-- Opening Marker --
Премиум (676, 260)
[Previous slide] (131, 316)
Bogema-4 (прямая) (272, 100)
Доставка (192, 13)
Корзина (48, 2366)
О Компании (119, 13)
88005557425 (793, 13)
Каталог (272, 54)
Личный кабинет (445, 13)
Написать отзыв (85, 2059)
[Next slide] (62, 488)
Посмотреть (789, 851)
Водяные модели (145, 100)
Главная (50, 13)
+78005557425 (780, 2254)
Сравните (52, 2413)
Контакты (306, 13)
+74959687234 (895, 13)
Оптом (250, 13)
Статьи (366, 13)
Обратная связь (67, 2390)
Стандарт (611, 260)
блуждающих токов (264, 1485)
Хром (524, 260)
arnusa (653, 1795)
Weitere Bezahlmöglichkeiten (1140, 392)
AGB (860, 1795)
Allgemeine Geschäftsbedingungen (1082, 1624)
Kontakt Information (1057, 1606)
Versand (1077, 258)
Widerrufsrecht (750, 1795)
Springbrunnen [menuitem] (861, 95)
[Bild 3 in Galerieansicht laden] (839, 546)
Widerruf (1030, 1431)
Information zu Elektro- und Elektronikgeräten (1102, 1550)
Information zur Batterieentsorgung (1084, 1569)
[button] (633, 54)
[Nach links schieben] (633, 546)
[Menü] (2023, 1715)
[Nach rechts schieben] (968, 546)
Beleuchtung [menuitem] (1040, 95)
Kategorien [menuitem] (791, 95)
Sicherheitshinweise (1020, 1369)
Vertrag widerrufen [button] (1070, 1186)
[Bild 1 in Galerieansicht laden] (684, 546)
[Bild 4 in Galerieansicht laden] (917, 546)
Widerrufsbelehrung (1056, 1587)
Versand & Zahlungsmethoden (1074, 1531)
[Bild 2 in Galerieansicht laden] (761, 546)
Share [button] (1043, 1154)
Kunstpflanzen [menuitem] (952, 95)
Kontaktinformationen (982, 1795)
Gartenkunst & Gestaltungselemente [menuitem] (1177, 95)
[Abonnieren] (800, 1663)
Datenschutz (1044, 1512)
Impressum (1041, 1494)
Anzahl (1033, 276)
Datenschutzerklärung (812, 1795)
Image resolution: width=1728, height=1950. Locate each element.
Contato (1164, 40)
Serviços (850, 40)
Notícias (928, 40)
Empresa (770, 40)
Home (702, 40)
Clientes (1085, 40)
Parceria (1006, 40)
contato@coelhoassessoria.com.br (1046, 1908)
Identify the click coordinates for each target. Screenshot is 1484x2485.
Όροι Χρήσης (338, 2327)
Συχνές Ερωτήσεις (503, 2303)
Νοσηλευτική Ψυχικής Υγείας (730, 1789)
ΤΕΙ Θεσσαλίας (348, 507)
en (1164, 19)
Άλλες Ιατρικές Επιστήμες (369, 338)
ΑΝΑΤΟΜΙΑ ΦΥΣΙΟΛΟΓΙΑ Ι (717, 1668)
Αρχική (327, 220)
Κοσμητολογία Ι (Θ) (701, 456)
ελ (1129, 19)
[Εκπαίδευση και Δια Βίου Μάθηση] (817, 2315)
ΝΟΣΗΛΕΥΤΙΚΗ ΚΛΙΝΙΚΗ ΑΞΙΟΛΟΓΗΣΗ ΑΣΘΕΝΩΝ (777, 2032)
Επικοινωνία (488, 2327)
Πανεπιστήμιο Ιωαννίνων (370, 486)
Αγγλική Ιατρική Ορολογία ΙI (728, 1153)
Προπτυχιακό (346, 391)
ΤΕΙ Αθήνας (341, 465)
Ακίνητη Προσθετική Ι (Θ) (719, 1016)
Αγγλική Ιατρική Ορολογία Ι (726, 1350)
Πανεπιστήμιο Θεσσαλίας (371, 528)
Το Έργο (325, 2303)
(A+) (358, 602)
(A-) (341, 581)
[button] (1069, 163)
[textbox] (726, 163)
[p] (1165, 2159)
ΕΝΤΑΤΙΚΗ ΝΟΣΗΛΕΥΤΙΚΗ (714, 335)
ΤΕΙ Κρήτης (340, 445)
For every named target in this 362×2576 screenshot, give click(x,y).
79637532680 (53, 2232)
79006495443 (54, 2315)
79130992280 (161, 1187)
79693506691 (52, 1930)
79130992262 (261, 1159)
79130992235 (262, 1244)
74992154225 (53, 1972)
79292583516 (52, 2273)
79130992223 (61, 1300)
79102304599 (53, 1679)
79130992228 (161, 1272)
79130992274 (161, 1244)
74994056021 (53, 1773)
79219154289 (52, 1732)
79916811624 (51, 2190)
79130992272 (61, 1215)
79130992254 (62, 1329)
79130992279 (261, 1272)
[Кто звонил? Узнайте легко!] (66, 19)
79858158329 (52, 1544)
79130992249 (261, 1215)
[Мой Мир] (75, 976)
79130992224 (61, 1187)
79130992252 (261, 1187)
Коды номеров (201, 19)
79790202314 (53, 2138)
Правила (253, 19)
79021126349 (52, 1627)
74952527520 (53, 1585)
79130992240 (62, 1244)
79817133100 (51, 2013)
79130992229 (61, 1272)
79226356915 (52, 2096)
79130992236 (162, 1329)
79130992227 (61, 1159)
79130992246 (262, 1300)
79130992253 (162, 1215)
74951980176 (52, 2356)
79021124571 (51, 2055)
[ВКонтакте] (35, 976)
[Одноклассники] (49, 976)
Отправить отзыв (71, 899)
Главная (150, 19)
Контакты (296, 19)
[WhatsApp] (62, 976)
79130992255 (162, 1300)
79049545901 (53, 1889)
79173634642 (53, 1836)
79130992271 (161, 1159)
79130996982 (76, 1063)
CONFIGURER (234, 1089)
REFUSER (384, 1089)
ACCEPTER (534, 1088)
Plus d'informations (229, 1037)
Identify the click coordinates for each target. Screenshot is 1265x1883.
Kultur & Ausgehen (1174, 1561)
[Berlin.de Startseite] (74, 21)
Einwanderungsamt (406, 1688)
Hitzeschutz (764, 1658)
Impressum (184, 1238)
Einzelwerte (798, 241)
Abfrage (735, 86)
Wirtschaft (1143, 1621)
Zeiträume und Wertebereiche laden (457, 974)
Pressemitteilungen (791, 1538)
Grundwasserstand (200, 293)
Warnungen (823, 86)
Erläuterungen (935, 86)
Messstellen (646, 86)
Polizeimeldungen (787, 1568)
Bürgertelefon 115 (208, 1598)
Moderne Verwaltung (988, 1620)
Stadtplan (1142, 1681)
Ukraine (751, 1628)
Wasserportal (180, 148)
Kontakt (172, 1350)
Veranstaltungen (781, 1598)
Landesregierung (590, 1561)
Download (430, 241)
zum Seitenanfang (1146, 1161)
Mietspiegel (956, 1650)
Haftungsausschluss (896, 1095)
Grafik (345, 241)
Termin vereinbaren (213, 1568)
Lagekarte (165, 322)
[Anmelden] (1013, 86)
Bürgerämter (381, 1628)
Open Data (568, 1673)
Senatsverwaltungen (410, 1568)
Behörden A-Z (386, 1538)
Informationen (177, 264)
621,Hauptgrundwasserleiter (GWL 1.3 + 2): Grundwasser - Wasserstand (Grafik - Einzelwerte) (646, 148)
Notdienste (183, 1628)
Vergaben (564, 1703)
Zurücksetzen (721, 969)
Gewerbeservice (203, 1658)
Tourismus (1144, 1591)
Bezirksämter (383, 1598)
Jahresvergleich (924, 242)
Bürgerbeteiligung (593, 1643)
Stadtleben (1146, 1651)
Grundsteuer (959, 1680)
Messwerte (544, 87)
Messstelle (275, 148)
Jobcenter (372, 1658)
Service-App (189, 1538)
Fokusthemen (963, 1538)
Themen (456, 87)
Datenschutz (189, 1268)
-- Closing Marker --
● Aim of the exercise
Generate a verbatim printout of all the entries.

● Task answer
Премиум (676, 260)
[Previous slide] (131, 316)
Bogema-4 (прямая) (272, 100)
Доставка (192, 13)
Корзина (48, 2366)
О Компании (119, 13)
88005557425 (793, 13)
Каталог (272, 54)
Личный кабинет (445, 13)
Написать отзыв (85, 2059)
[Next slide] (62, 488)
Посмотреть (789, 851)
Водяные модели (145, 100)
Главная (50, 13)
+78005557425 (780, 2254)
Сравните (52, 2413)
Контакты (306, 13)
+74959687234 (895, 13)
Оптом (250, 13)
Статьи (366, 13)
Обратная связь (67, 2390)
Стандарт (611, 260)
блуждающих токов (264, 1485)
Хром (524, 260)
arnusa (653, 1795)
Weitere Bezahlmöglichkeiten (1140, 392)
AGB (860, 1795)
Allgemeine Geschäftsbedingungen (1082, 1624)
Kontakt Information (1057, 1606)
Versand (1077, 258)
Widerrufsrecht (750, 1795)
Springbrunnen [menuitem] (861, 95)
[Bild 3 in Galerieansicht laden] (839, 546)
Widerruf (1030, 1431)
Information zu Elektro- und Elektronikgeräten (1102, 1550)
Information zur Batterieentsorgung (1084, 1569)
[button] (633, 54)
[Nach links schieben] (633, 546)
[Menü] (2023, 1715)
[Nach rechts schieben] (968, 546)
Beleuchtung [menuitem] (1040, 95)
Kategorien [menuitem] (791, 95)
Sicherheitshinweise (1020, 1369)
Vertrag widerrufen [button] (1070, 1186)
[Bild 1 in Galerieansicht laden] (684, 546)
[Bild 4 in Galerieansicht laden] (917, 546)
Widerrufsbelehrung (1056, 1587)
Versand & Zahlungsmethoden (1074, 1531)
[Bild 2 in Galerieansicht laden] (761, 546)
Share [button] (1043, 1154)
Kunstpflanzen [menuitem] (952, 95)
Kontaktinformationen (982, 1795)
Gartenkunst & Gestaltungselemente [menuitem] (1177, 95)
[Abonnieren] (800, 1663)
Datenschutz (1044, 1512)
Impressum (1041, 1494)
Anzahl (1033, 276)
Datenschutzerklärung (812, 1795)
Image resolution: width=1728, height=1950. Locate each element.
Contato (1164, 40)
Serviços (850, 40)
Notícias (928, 40)
Empresa (770, 40)
Home (702, 40)
Clientes (1085, 40)
Parceria (1006, 40)
contato@coelhoassessoria.com.br (1046, 1908)
Identify the click coordinates for each target. Screenshot is 1484x2485.
Όροι Χρήσης (338, 2327)
Συχνές Ερωτήσεις (503, 2303)
Νοσηλευτική Ψυχικής Υγείας (730, 1789)
ΤΕΙ Θεσσαλίας (348, 507)
en (1164, 19)
Άλλες Ιατρικές Επιστήμες (369, 338)
ΑΝΑΤΟΜΙΑ ΦΥΣΙΟΛΟΓΙΑ Ι (717, 1668)
Αρχική (327, 220)
Κοσμητολογία Ι (Θ) (701, 456)
ελ (1129, 19)
[Εκπαίδευση και Δια Βίου Μάθηση] (817, 2315)
ΝΟΣΗΛΕΥΤΙΚΗ ΚΛΙΝΙΚΗ ΑΞΙΟΛΟΓΗΣΗ ΑΣΘΕΝΩΝ (777, 2032)
Επικοινωνία (488, 2327)
Πανεπιστήμιο Ιωαννίνων (370, 486)
Αγγλική Ιατρική Ορολογία ΙI (728, 1153)
Προπτυχιακό (346, 391)
ΤΕΙ Αθήνας (341, 465)
Ακίνητη Προσθετική Ι (Θ) (719, 1016)
Αγγλική Ιατρική Ορολογία Ι (726, 1350)
Πανεπιστήμιο Θεσσαλίας (371, 528)
Το Έργο (325, 2303)
(A+) (358, 602)
(A-) (341, 581)
[button] (1069, 163)
[textbox] (726, 163)
[p] (1165, 2159)
ΕΝΤΑΤΙΚΗ ΝΟΣΗΛΕΥΤΙΚΗ (714, 335)
ΤΕΙ Κρήτης (340, 445)
For every named target in this 362×2576 screenshot, give click(x,y).
79637532680 (53, 2232)
79006495443 (54, 2315)
79130992280 (161, 1187)
79693506691 (52, 1930)
79130992262 (261, 1159)
79130992235 (262, 1244)
74992154225 (53, 1972)
79292583516 (52, 2273)
79130992223 (61, 1300)
79102304599 (53, 1679)
79130992228 (161, 1272)
79130992274 (161, 1244)
74994056021 (53, 1773)
79219154289 (52, 1732)
79916811624 (51, 2190)
79130992272 (61, 1215)
79130992254 (62, 1329)
79130992279 (261, 1272)
[Кто звонил? Узнайте легко!] (66, 19)
79858158329 (52, 1544)
79130992249 (261, 1215)
[Мой Мир] (75, 976)
79130992224 (61, 1187)
79130992252 (261, 1187)
Коды номеров (201, 19)
79790202314 (53, 2138)
Правила (253, 19)
79021126349 (52, 1627)
74952527520 (53, 1585)
79130992240 (62, 1244)
79817133100 (51, 2013)
79130992229 (61, 1272)
79226356915 (52, 2096)
79130992236 (162, 1329)
79130992227 (61, 1159)
79130992246 (262, 1300)
79130992253 (162, 1215)
74951980176 (52, 2356)
79021124571 (51, 2055)
[ВКонтакте] (35, 976)
[Одноклассники] (49, 976)
Отправить отзыв (71, 899)
Главная (150, 19)
Контакты (296, 19)
[WhatsApp] (62, 976)
79130992255 (162, 1300)
79049545901 (53, 1889)
79173634642 (53, 1836)
79130992271 (161, 1159)
79130996982 (76, 1063)
CONFIGURER (234, 1089)
REFUSER (384, 1089)
ACCEPTER (534, 1088)
Plus d'informations (229, 1037)
Identify the click coordinates for each target. Screenshot is 1265x1883.
Kultur & Ausgehen (1174, 1561)
[Berlin.de Startseite] (74, 21)
Einwanderungsamt (406, 1688)
Hitzeschutz (764, 1658)
Impressum (184, 1238)
Einzelwerte (798, 241)
Abfrage (735, 86)
Wirtschaft (1143, 1621)
Zeiträume und Wertebereiche laden (457, 974)
Pressemitteilungen (791, 1538)
Grundwasserstand (200, 293)
Warnungen (823, 86)
Erläuterungen (935, 86)
Messstellen (646, 86)
Polizeimeldungen (787, 1568)
Bürgertelefon 115 (208, 1598)
Moderne Verwaltung (988, 1620)
Stadtplan (1142, 1681)
Ukraine (751, 1628)
Wasserportal (180, 148)
Kontakt (172, 1350)
Veranstaltungen (781, 1598)
Landesregierung (590, 1561)
Download (430, 241)
zum Seitenanfang (1146, 1161)
Mietspiegel (956, 1650)
Haftungsausschluss (896, 1095)
Grafik (345, 241)
Termin vereinbaren (213, 1568)
Lagekarte (165, 322)
[Anmelden] (1013, 86)
Bürgerämter (381, 1628)
Open Data (568, 1673)
Senatsverwaltungen (410, 1568)
Behörden A-Z (386, 1538)
Informationen (177, 264)
621,Hauptgrundwasserleiter (GWL 1.3 + 2): Grundwasser - Wasserstand (Grafik - Einzelwerte) (646, 148)
Notdienste (183, 1628)
Vergaben (564, 1703)
Zurücksetzen (721, 969)
Gewerbeservice (203, 1658)
Tourismus (1144, 1591)
Bezirksämter (383, 1598)
Jahresvergleich (924, 242)
Bürgerbeteiligung (593, 1643)
Stadtleben (1146, 1651)
Grundsteuer (959, 1680)
Messwerte (544, 87)
Messstelle (275, 148)
Jobcenter (372, 1658)
Service-App (189, 1538)
Fokusthemen (963, 1538)
Themen (456, 87)
Datenschutz (189, 1268)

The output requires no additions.